The surgery for me was fairly non-eventful and my recovery time was rather quick. I did not experience much nausea and, overall, my body tolerated the changes well. I have not encountered physical complications related to the surgery and have been overly pleased with the outcome. I am not the picture perfect weight loss success story. At times I still struggle with issues that arise. I haven't always followed the rules, I occasionally eat things that aren't suggested, and I don't always make time to exercise. However, I continue to make small changes in my lifestyle and my mental and emotional processes to be successful post-surgery. I have developed healthier eating habits, including portion sizes. I am grateful for the opportunities that the surgery has given to me and my relationships. I enjoy watching my kids grow and can actively be involved in their interests and the activities we do together. I have begun to be more successful at maintaining exercise habits, although still limited at times. I’m no longer on blood pressure medication and many others. I have maintained employment and can finally say my weight is not a limiting factor in my abilities to perform. I currently weigh 315 pounds and I'm still losing weight. The benefits from my surgery well outweigh the lifelong struggles.
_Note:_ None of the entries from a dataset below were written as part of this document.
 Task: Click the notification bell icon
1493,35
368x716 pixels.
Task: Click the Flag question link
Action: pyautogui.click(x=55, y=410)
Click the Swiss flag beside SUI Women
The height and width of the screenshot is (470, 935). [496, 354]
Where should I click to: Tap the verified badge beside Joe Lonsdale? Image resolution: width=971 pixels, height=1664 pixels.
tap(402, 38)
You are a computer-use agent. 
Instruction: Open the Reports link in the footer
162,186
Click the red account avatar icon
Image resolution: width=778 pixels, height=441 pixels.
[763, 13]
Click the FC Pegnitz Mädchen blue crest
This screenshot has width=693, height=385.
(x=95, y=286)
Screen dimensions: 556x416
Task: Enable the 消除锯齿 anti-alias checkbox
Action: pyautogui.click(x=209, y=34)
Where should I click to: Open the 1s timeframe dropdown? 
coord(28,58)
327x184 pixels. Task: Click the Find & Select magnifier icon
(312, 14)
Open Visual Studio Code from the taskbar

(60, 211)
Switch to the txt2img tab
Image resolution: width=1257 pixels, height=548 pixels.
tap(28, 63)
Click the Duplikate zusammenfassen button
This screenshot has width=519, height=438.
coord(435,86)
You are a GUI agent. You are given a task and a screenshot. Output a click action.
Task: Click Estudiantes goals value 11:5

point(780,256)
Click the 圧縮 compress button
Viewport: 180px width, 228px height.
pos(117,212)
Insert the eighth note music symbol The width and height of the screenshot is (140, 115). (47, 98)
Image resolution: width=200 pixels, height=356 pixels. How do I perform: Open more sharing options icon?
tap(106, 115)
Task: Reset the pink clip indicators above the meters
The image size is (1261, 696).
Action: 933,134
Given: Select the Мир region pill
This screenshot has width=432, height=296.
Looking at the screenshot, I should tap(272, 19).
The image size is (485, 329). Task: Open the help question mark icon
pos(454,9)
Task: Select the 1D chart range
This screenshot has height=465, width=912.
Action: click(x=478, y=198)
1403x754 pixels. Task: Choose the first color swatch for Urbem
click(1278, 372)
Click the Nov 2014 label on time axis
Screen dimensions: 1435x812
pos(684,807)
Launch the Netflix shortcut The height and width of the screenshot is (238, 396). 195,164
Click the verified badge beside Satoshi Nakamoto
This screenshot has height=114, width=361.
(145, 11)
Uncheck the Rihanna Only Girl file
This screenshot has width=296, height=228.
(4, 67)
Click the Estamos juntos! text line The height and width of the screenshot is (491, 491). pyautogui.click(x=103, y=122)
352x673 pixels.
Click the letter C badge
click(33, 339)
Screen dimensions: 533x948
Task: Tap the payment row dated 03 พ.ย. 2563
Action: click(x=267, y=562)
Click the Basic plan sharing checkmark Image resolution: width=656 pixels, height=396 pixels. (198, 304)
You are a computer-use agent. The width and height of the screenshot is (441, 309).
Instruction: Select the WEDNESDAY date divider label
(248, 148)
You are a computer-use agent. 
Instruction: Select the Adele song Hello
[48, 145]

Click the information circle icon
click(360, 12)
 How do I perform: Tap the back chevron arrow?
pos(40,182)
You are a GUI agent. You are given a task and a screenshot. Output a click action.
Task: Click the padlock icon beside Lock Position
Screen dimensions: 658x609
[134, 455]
I feel great and think I look that way, too!
JT was always considered a large-boned child. By the time he reached high school, he weighed approximately 300 pounds. JT disregarded his size because he was an athlete and he needed to be big for his sport. After graduating from college and getting married, his weight continued to climb as he and his wife socialized and indulged in food-centric activities. At his heaviest, JT weighed in at 420 pounds, a weight that prevented him from engaging in almost any physical activity.
The first time JT visited The Woodlands Hospital Bariatric Surgery, he reported taking seven medications, three times a day. Additionally, JT suffered from polycystic kidney disease (PKD) and was told by his nephrologist that he would require dialysis within two years and a kidney transplant within four years. On March 26, 2015, JT had laparoscopic gastric sleeve surgery. He responded well to surgery and was able to return home within two days. Less than a year later, JT has lost 155 pounds, weighing 265 pounds with a goal weight of 250 pounds. The transformation has been amazing and his energy and stamina have skyrocketed. He reports working on a tractor, clearing trees, and doing manual labor for 10 hours a day, something he would never have dreamed he could do just two years ago. He feels like he has a new lease on life.